The second personality is how the lens performs stopped down for landscape work. Here the lens is sharper and better corrected acorss the frame. On very demanding bodies like the D800E, like pretty much all wide angles, one must stop it down to F/7.1 or a touch more to get the corners to behave, but that's not unusual at this focal length and body combination. What you get as a landscape lens is a fairly flare resistant, fairly balanced in terms of color response lens with incredible global contrast and very rich, strong, bold colors. The lens simply has a "look" that fits really well with this task. In addition, within this personality the lens performs quite well at a wide variety of subject distances from near to moderate to far (some lenses tend to peak strongly in one subject distance zone while the 24/1.4G is more balanced).
So, at the end of the day, would it be the first choice for wide open astro work? Probably not. Street photography or environmental portraiture (where corner performance wide open isn't a concern but bokeh and rendering of OOF transitions is), wonderful lens. Landscape use, wonderful lens.
Depends on what you want to use it for. I'll never sell mine.

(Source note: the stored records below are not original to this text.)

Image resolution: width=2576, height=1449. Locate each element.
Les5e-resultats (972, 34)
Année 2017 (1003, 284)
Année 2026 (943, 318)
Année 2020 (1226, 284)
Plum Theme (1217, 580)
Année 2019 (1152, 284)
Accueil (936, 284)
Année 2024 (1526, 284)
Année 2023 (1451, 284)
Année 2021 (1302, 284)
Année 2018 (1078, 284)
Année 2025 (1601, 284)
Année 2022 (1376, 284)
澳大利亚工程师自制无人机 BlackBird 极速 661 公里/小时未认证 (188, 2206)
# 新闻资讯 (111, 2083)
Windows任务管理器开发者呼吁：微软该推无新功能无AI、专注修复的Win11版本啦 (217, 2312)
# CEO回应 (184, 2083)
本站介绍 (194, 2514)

The Nikon 24/1.4G is one of my favorite lenses, right in a focal length range that I use quite a bit. It and the Zeiss 21 are my two primary, most used, landscape lenses.
So I like it quite a bit. However, as with most things in life, there are tradeoffs and it's important to know what the 24/1.4G was designed for and then weigh if it fits YOUR uses (as opposed to how it fits other folks uses).
In my mind, the 24/1.4G is a two-personality lens:
1) the wide open and near wide open personality
2) the stopped down landscape lens personality.
The lens was reputed to be designed with bokeh and OOF transitions as the primary objective for the wider apertures. What this means is, as dan_168 noted in his post, that there will be better choices for, say, astro work as coma correction was not high on the agenda for the 24/1.4G in the design process; wide open there is a fair bit of undercorrected SA as that generally tends to help the bokeh. However, this is a horsetrade in that while it helps the bokeh, it's not going to be an edge-to-edge sharp lens wide open, nor is it going to have the best coma characteristics wide open. All wide angles involves tradeoffs - it is not possible to "have it all", so one has to more deeply understand where the design "points" are with the lenses you are considering, particularly given they are expensive.
So that is the first personality - reasonably sharp center wide open or near wide open, but not of course amazing corners, optimized more for bokeh and OOF transition, not so much for coma correction.
The second personality is how the lens performs stopped down for landscape work. Here the lens is sharper and better corrected acorss the frame. On very demanding bodies like the D800E, like pretty much all wide angles, one must stop it down to F/7.1 or a touch more to get the corners to behave, but that's not unusual at this focal length and body combination. What you get as a landscape lens is a fairly flare resistant, fairly balanced in terms of color response lens with incredible global contrast and very rich, strong, bold colors. The lens simply has a "look" that fits really well with this task. In addition, within this personality the lens performs quite well at a wide variety of subject distances from near to moderate to far (some lenses tend to peak strongly in one subject distance zone while the 24/1.4G is more balanced).
So, at the end of the day, would it be the first choice for wide open astro work? Probably not. Street photography or environmental portraiture (where corner performance wide open isn't a concern but bokeh and rendering of OOF transitions is), wonderful lens. Landscape use, wonderful lens.
Depends on what you want to use it for. I'll never sell mine.